- PROVIDED INFORMATION -

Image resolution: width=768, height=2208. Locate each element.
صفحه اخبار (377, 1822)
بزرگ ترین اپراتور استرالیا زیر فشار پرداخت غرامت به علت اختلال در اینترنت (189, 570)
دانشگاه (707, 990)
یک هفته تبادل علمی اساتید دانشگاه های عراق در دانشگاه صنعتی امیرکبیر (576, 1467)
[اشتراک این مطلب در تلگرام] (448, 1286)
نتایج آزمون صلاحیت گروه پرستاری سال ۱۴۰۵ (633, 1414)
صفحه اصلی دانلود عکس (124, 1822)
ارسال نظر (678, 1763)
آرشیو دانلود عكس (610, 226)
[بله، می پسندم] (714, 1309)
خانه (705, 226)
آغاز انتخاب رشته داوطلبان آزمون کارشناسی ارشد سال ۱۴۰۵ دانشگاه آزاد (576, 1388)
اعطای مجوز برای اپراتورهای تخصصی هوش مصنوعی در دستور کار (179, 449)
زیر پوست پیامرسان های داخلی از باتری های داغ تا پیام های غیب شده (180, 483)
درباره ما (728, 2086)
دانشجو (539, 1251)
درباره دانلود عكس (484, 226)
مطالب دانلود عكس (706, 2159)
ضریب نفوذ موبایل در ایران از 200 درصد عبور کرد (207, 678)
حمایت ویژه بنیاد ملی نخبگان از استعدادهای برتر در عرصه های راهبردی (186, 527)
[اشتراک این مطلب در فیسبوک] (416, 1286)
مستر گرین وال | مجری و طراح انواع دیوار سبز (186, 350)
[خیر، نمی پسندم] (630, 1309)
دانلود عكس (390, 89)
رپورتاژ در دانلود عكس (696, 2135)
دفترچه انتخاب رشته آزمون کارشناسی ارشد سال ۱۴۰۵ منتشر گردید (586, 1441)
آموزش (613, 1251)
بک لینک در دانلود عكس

- WHAT YOU HAVE TO DO -
Reproduce all of the data. Leave every line unchanged.

- OUTPUT OF THE EXERCISE -
Image resolution: width=768, height=2208. Locate each element.
صفحه اخبار (377, 1822)
بزرگ ترین اپراتور استرالیا زیر فشار پرداخت غرامت به علت اختلال در اینترنت (189, 570)
دانشگاه (707, 990)
یک هفته تبادل علمی اساتید دانشگاه های عراق در دانشگاه صنعتی امیرکبیر (576, 1467)
[اشتراک این مطلب در تلگرام] (448, 1286)
نتایج آزمون صلاحیت گروه پرستاری سال ۱۴۰۵ (633, 1414)
صفحه اصلی دانلود عکس (124, 1822)
ارسال نظر (678, 1763)
آرشیو دانلود عكس (610, 226)
[بله، می پسندم] (714, 1309)
خانه (705, 226)
آغاز انتخاب رشته داوطلبان آزمون کارشناسی ارشد سال ۱۴۰۵ دانشگاه آزاد (576, 1388)
اعطای مجوز برای اپراتورهای تخصصی هوش مصنوعی در دستور کار (179, 449)
زیر پوست پیامرسان های داخلی از باتری های داغ تا پیام های غیب شده (180, 483)
درباره ما (728, 2086)
دانشجو (539, 1251)
درباره دانلود عكس (484, 226)
مطالب دانلود عكس (706, 2159)
ضریب نفوذ موبایل در ایران از 200 درصد عبور کرد (207, 678)
حمایت ویژه بنیاد ملی نخبگان از استعدادهای برتر در عرصه های راهبردی (186, 527)
[اشتراک این مطلب در فیسبوک] (416, 1286)
مستر گرین وال | مجری و طراح انواع دیوار سبز (186, 350)
[خیر، نمی پسندم] (630, 1309)
دانلود عكس (390, 89)
رپورتاژ در دانلود عكس (696, 2135)
دفترچه انتخاب رشته آزمون کارشناسی ارشد سال ۱۴۰۵ منتشر گردید (586, 1441)
آموزش (613, 1251)
بک لینک در دانلود عكس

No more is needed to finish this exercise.